Тридцать семь мне натикало в июне, а в сентябре, едва устроившись на новую работу, я загремела в стационар на биопсию. В диагнозе была записана лимфома под вопросом, то есть лишь подозрение. Началась вся эта катавасия, как и следовало ожидать, чуть раньше, в августе, когда во время проведения ультразвукового исследования у меня неожиданно обнаружили увеличение шейных лимфоузлов. На обследование в поликлинику онкологического диспансера я пришла в полной уверенности, что мне нужно исключить рак, именно исключить, а не подтвердить, диагностировать или что там еще. Какого рожна, в самом-то деле? Младшему моему сыну было четыре, дочь – ученица пятого класса, а мама вот уже три года жила в состоянии постоперационного коматоза. После того как у нее обнаружили рак груди, она с первых же дней замерла в ужасе, да так и не встряхнулась.

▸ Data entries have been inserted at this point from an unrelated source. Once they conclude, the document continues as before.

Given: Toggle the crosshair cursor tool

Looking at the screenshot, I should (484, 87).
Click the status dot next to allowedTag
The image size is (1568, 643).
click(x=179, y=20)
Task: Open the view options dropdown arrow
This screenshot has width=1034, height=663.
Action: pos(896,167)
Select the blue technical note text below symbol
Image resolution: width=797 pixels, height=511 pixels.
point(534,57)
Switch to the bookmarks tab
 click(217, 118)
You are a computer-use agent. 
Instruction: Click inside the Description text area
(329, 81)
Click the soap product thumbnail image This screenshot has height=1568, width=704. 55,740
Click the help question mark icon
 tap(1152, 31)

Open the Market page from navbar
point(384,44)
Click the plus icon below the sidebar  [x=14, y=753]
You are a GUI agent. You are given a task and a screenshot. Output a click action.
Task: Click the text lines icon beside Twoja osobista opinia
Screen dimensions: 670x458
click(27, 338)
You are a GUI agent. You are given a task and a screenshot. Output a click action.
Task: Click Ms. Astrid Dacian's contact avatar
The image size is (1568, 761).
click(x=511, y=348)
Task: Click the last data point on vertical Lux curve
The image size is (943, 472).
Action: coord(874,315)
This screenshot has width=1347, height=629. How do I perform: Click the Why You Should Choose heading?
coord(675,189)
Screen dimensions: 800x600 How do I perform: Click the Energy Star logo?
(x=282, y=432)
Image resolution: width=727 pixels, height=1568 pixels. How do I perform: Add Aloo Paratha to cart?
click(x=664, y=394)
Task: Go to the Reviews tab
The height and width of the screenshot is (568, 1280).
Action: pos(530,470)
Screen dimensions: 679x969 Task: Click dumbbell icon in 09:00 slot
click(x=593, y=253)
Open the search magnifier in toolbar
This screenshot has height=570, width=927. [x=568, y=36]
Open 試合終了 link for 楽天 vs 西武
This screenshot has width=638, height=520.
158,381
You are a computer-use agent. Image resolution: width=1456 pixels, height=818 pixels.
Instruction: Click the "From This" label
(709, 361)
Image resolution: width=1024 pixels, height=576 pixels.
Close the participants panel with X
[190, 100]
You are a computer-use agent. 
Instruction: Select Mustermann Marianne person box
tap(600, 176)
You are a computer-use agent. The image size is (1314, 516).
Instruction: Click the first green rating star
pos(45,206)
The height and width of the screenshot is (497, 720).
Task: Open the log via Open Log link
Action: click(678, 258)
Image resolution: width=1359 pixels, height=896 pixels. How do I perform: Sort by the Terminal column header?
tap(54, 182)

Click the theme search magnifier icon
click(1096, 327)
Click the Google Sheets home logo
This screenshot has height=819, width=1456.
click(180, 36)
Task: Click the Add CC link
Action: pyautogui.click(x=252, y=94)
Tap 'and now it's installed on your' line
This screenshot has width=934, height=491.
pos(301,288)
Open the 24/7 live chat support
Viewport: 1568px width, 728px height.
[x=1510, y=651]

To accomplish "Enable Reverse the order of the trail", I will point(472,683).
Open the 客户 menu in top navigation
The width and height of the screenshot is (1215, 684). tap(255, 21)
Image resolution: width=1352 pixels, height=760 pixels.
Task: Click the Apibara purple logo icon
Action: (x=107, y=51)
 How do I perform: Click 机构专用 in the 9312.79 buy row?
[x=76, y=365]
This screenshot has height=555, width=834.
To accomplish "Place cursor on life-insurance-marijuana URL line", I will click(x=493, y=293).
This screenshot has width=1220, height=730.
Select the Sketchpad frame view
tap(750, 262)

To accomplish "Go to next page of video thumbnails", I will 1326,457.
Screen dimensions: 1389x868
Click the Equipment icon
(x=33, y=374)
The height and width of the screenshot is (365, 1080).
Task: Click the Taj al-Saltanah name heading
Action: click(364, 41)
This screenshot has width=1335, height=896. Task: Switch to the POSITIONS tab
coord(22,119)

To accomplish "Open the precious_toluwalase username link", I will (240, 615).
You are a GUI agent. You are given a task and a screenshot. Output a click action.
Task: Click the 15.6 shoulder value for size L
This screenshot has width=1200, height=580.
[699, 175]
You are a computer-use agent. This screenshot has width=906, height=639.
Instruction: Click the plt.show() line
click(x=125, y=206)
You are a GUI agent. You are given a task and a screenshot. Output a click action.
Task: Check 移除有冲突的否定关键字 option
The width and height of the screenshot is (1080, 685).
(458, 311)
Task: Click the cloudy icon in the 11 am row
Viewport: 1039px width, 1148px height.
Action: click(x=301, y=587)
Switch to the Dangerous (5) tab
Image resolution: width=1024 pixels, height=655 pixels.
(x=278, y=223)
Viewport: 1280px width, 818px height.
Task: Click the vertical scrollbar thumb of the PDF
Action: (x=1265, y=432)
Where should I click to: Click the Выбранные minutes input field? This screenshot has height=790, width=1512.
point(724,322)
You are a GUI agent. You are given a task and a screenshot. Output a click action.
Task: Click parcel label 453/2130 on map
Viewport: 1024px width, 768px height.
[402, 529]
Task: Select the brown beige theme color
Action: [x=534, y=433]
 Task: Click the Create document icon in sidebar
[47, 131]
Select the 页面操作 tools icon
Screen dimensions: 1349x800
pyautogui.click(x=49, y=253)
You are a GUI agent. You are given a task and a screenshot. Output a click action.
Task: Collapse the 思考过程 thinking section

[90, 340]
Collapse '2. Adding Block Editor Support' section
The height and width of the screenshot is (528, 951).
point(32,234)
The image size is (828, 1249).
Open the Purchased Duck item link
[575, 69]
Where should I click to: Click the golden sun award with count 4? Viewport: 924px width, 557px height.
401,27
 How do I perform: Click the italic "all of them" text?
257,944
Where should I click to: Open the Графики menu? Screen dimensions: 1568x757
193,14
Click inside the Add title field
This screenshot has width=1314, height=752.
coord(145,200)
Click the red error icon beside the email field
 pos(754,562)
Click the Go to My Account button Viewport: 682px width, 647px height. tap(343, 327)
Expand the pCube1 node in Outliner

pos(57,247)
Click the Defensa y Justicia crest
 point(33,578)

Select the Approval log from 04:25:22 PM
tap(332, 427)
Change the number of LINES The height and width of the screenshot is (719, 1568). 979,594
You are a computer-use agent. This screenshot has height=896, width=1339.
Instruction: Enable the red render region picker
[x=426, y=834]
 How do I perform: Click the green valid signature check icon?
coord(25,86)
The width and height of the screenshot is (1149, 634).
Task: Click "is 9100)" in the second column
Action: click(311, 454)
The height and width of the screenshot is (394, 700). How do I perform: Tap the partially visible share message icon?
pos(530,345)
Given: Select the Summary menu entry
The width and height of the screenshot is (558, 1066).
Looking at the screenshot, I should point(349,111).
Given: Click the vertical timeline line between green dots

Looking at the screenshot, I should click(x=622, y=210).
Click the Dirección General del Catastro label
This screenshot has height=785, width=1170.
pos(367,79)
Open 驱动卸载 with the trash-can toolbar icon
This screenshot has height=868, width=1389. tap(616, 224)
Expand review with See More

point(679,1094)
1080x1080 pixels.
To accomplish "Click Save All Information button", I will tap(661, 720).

Шестая палата жила дружно, я бы даже сказала, на жизнеутверждающий манер. Медсестры нас хвалили и за глаза, и в глаза. Когда наши дорогие сельские педагогини выписались, к нам перевели Любу из другой палаты, обнадежив ее, что в шестой «девочки хорошие, веселые» и надо переходить. Причиной тому, что у нашей гоп-компании оказалась столь благонадёжная репутация, было отсутствие больных с подтвержденным онкологическим диагнозом. Мы обживали свои койки в ожидании результатов гистологии. Вопрос вопросов: доброкачественная или злокачественная? Но этот вопрос обитал вроде как сам по себе, до дня икс был заперт в тумбочки вместе с яблоками, а мы пока жили себе и жили, бесконечно болтая о больничной и домашней еде и приятных мелочах.

Четыре соглашения

Первое мощное воспоминание из моей новой жизни было такое. Маленькая субтильная женщина в джинсиках и с лицом алкоголички стояла у входа в краевой онкологический диспансер и выла в голос, задрав голову к небу. Что она искала там, наверху, какой справедливости алкала? В другой ситуации я бы, наверное, чиркнула по ней взглядом и быстрее отвела глаза. Но мой день не задался, и я с горечью рассматривала ее. А потом запихнула руки в карманы своих джинсов и, сгорбившись, пошагала на трамвайную остановку. Там, отойдя в сторонку и отвернувшись, я тихо хлюпала носом, глядя в землю, все так же держа руки в карманах. Слезы мои были женскими, а поза мужской, потому что мне нужно было укрепиться. Впереди меня ждала борьба, и я это очень хорошо понимала.

Августовский денек был хорош, тёпел и ярок, осень приближалась. И теперь надо было как-то переварить вероятность того, что у меня рак.

На то чтобы осознать, что у меня – возможно, лишь возможно! – онкологическое заболевание, мне понадобилось два дня. Естественно, я рыдала, скрытно, по ночам, но отчаянно. Отчаяние вызывала мысль: «Но как же так, у меня же маленькие дети!» С решения навсегда ампутировать этот вопль из башки и начались мои соглашения с самой собой. Получилось их четыре, как мушкетеров у Дюма.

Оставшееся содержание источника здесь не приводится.